Stored entries:
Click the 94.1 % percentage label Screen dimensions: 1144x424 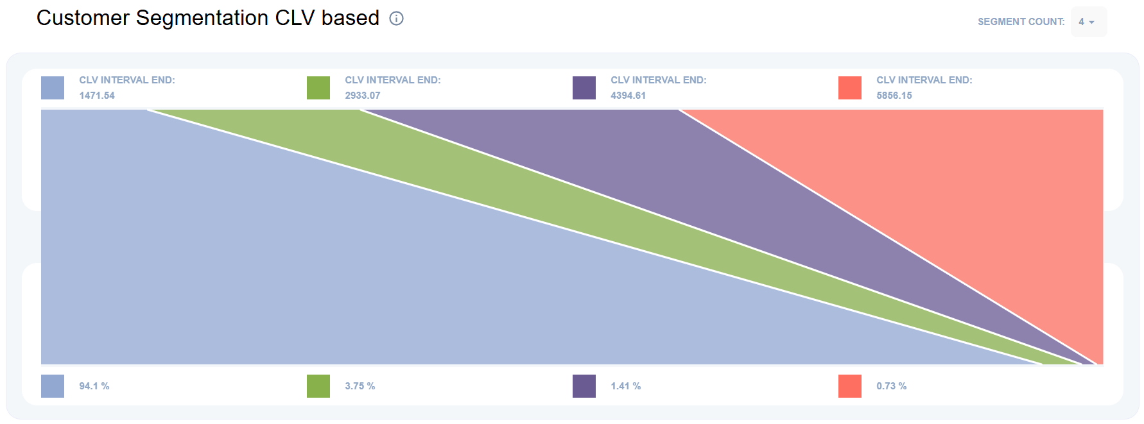click(x=94, y=386)
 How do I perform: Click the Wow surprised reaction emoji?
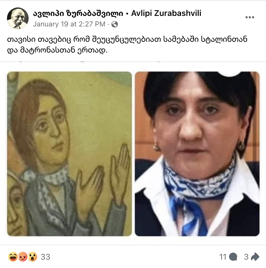(x=32, y=257)
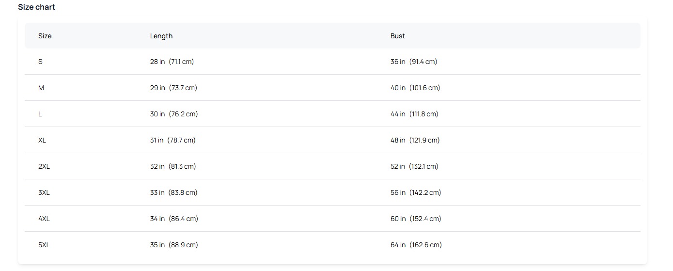Select the S size row label

pos(40,62)
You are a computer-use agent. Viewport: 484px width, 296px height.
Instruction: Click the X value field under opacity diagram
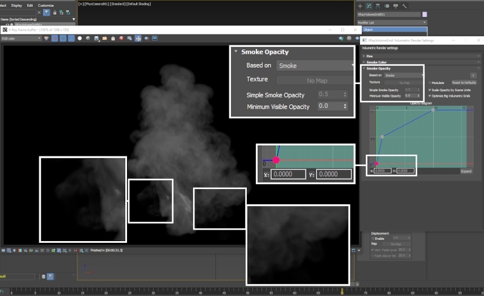[x=382, y=171]
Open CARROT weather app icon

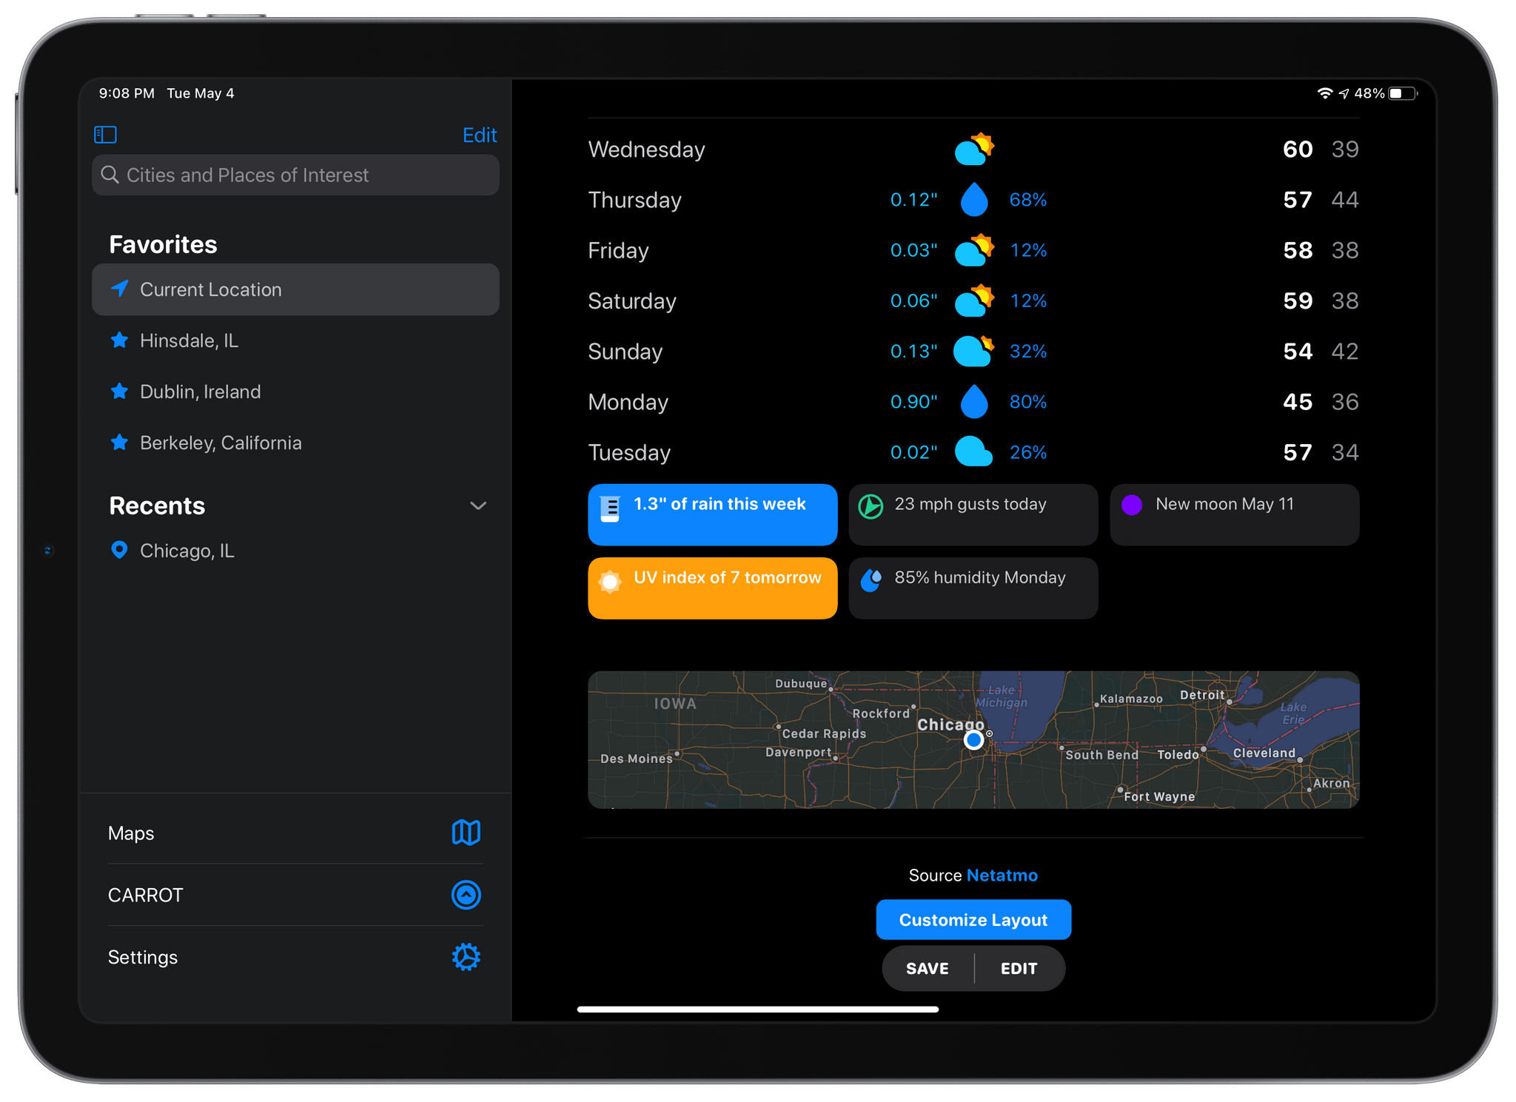465,895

• What you should do: Only the lines from the one containing "How do I perform: Click" through the end of the records are wanted, set down exactly and without their pictures.

• Exercise result:
 How do I perform: Click the Wow surprised reaction emoji?
(x=32, y=257)
Select the S size row label

pos(40,62)
You are a computer-use agent. Viewport: 484px width, 296px height.
Instruction: Click the X value field under opacity diagram
[x=382, y=171]
Open CARROT weather app icon

465,895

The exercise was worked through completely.